The real point of this post, though, is yet more examples of how the welfare state has become a permanent part of some people’s mindsets, and the belief many have which I will never comprehend that government bureaucrats are somehow more kindly and fair than employees in the private sector. Trust me on this, people there is nobody more cold than a bureaucrat following orders and a budget. Here is a quote from one state rep whose worldview never fails to astound me:
Details aside, one legislator said the plan suffers from a core flaw. Rep. Margaret Donnelly, D-Richmond Heights, said the state, not outside groups, has the duty of looking after the care of the developmentally disabled. "The real issue is that those clients are our responsibility," she said.
How about including the family in this issue, first and foremost? Isn’t it the responsibility of the families, rather than the state, to look after their own family members? Here is another quote demonstrating welfare-state creep:
Woodruff, of Poplar Bluff, fears those changes will spell the end of an arrangement that has allowed her son to live at home, with the help of round-the-clock care. "It’s all about the money, and it shouldn’t be about the money," she said.

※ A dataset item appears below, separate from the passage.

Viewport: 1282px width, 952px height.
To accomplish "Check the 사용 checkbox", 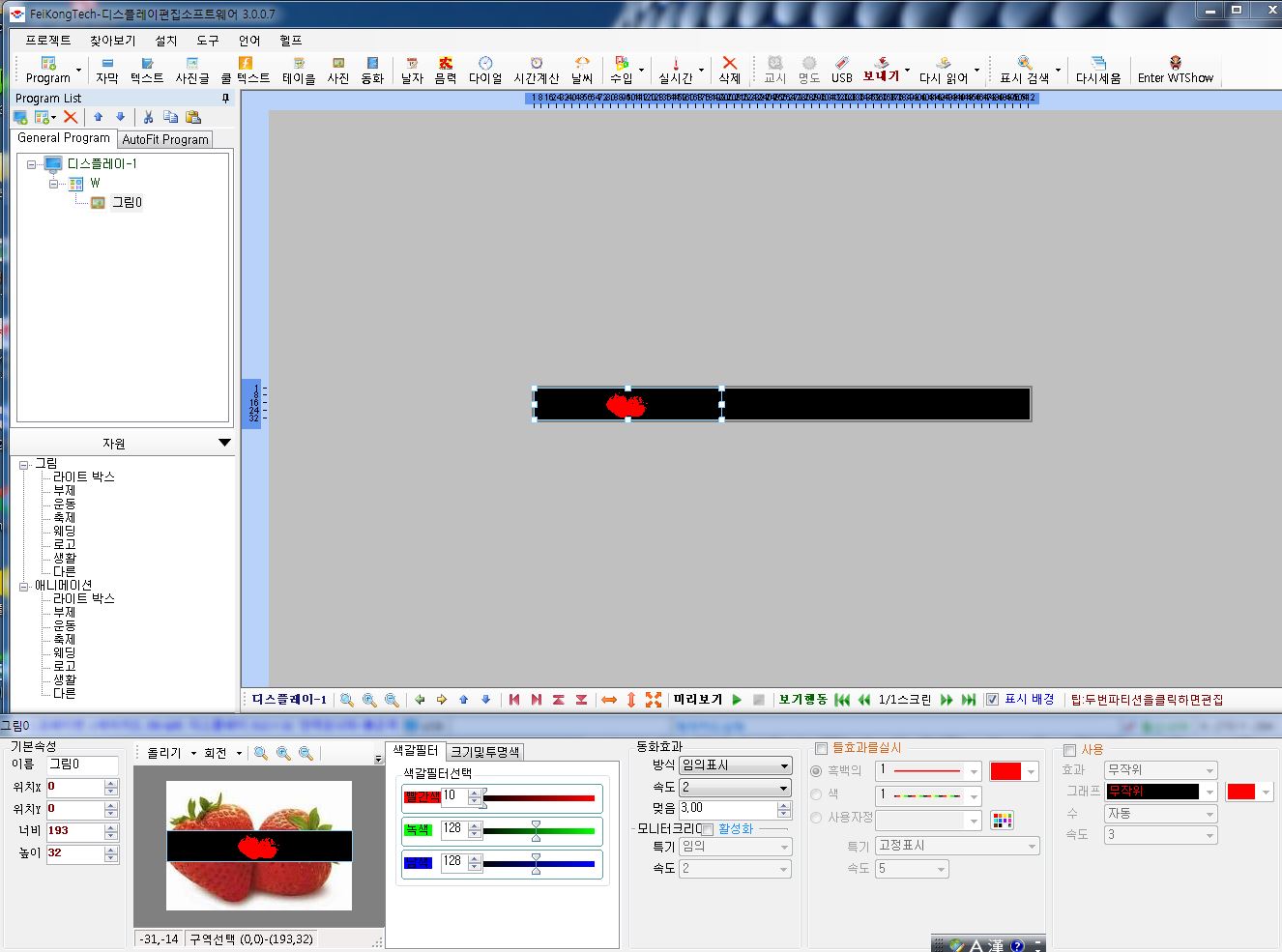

Of course it is not about the money when everybody else is paying for it. I really don’t mean to sound cruel, but the assumption so many people have that other people should pay for their needs is something that always amazes me. As I said, I don’t know whether this proposal is a good one or not, but it sounds promising as a way to both improve service and make sure more of the money goes to the people who need it, rather than to the layers of bureaucracy that oversee it.